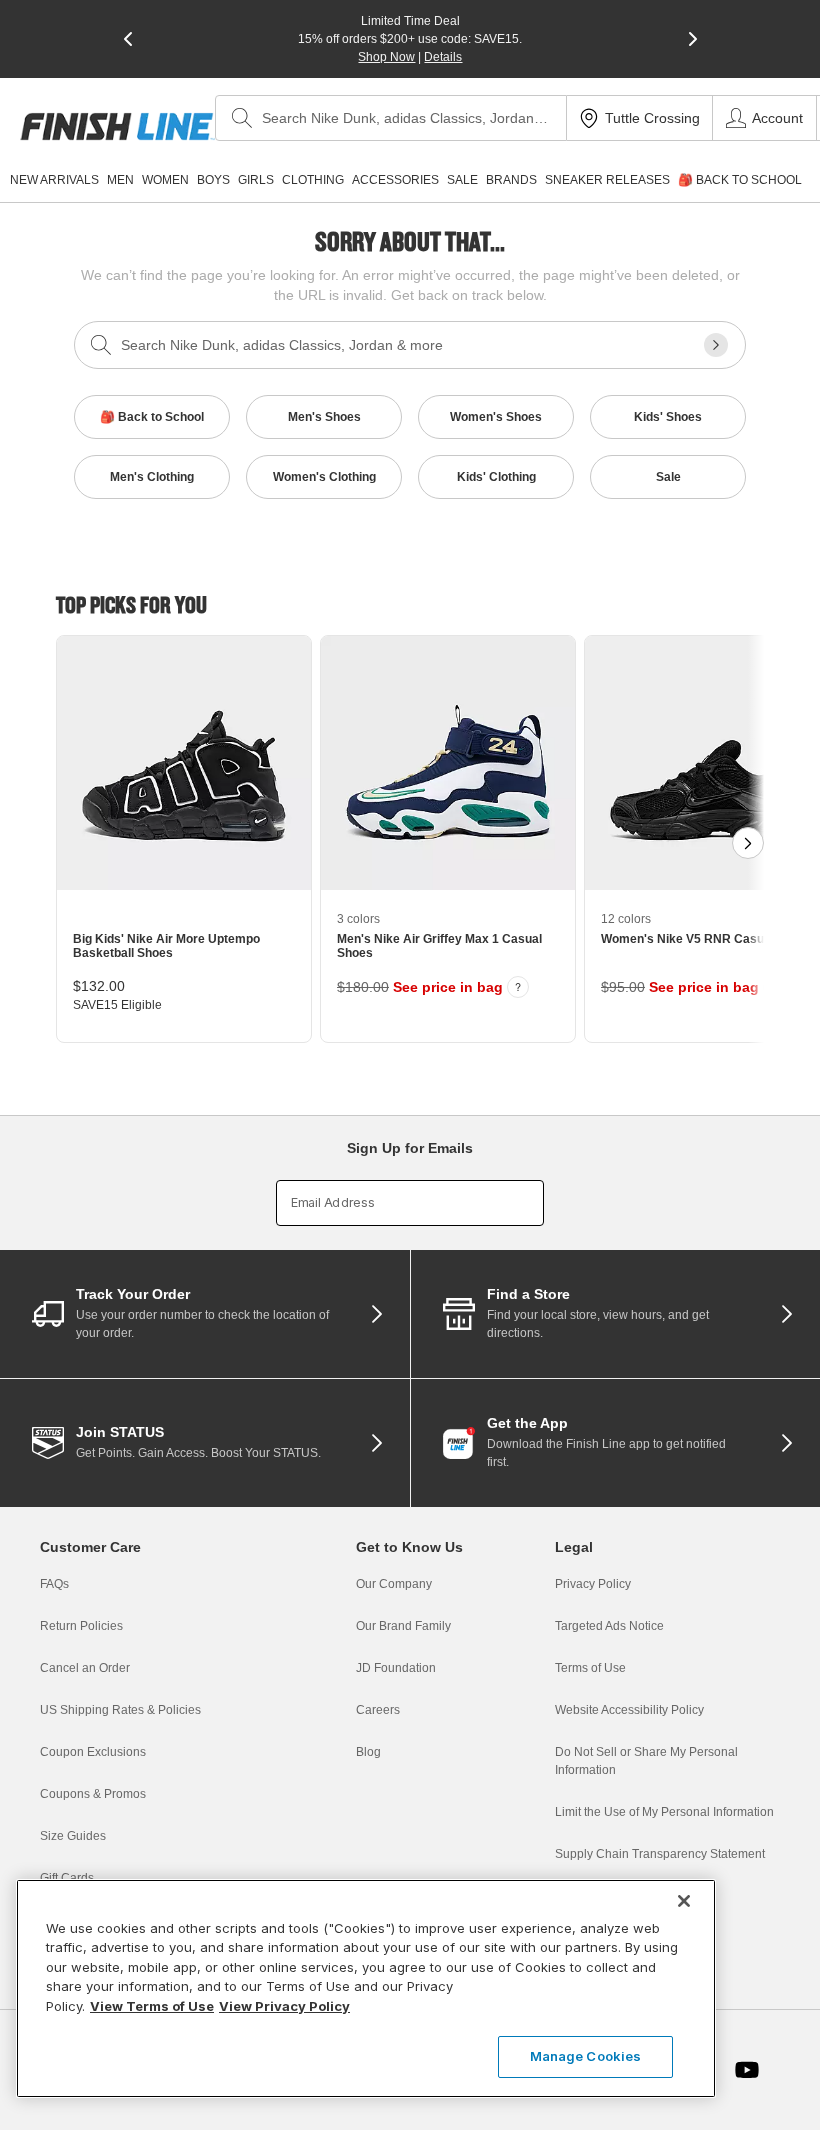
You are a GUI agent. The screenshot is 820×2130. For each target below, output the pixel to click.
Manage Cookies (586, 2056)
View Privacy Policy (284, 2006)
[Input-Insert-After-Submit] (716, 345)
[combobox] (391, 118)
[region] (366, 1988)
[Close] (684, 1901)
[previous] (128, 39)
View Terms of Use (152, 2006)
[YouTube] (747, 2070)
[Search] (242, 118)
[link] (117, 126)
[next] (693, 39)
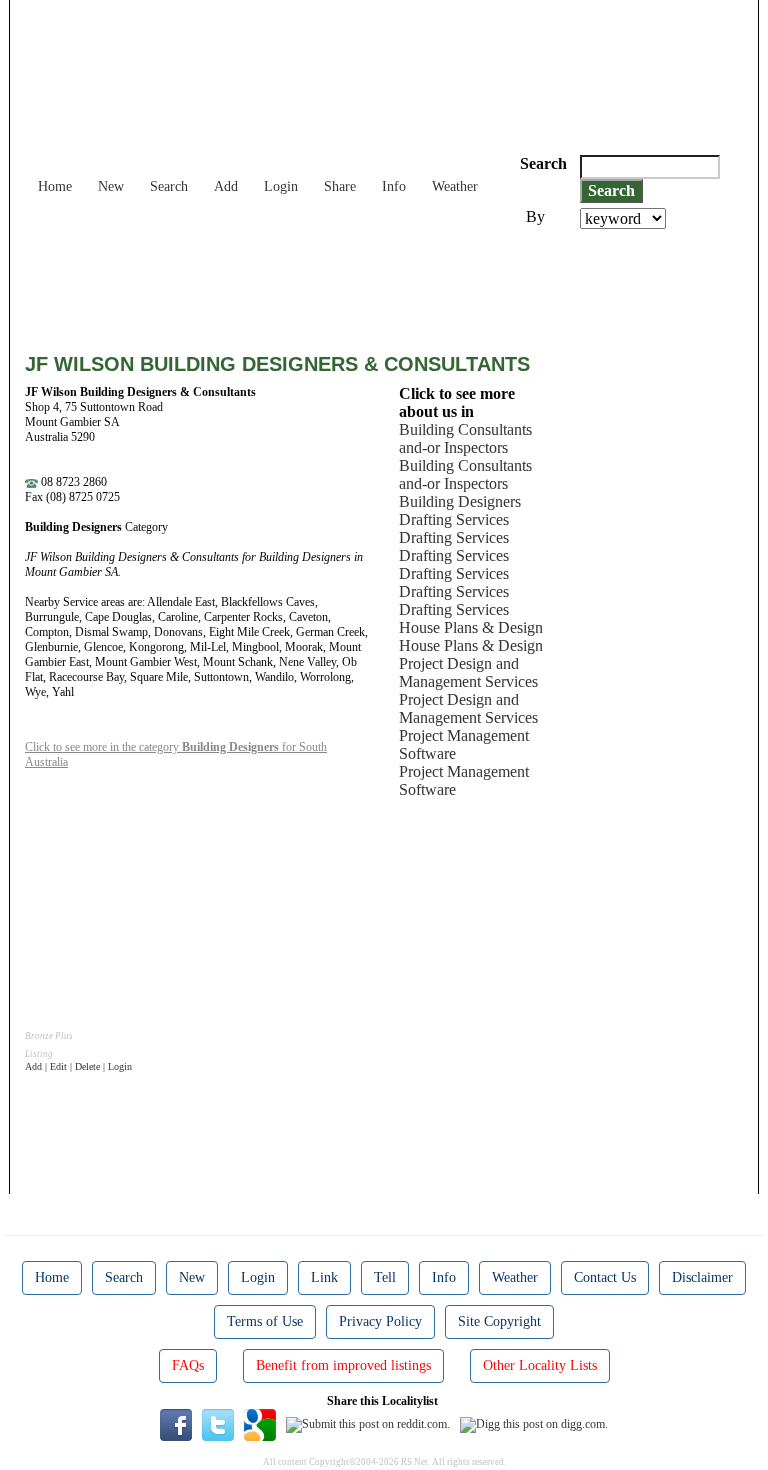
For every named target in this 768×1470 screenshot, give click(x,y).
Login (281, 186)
####################
WHAT THE TASK REQUIRES :: Restate the whole listing exactly as written, minus the pictures.

REPLY ::
You are a GUI agent. The screenshot is 820×2130. For each target below, output the pixel to click.
Manage Cookies (586, 2056)
View Privacy Policy (284, 2006)
[Input-Insert-After-Submit] (716, 345)
[combobox] (391, 118)
[region] (366, 1988)
[Close] (684, 1901)
[previous] (128, 39)
View Terms of Use (152, 2006)
[YouTube] (747, 2070)
[Search] (242, 118)
[link] (117, 126)
[next] (693, 39)
For every named target in this 768×1470 screenshot, give click(x,y).
Login (281, 186)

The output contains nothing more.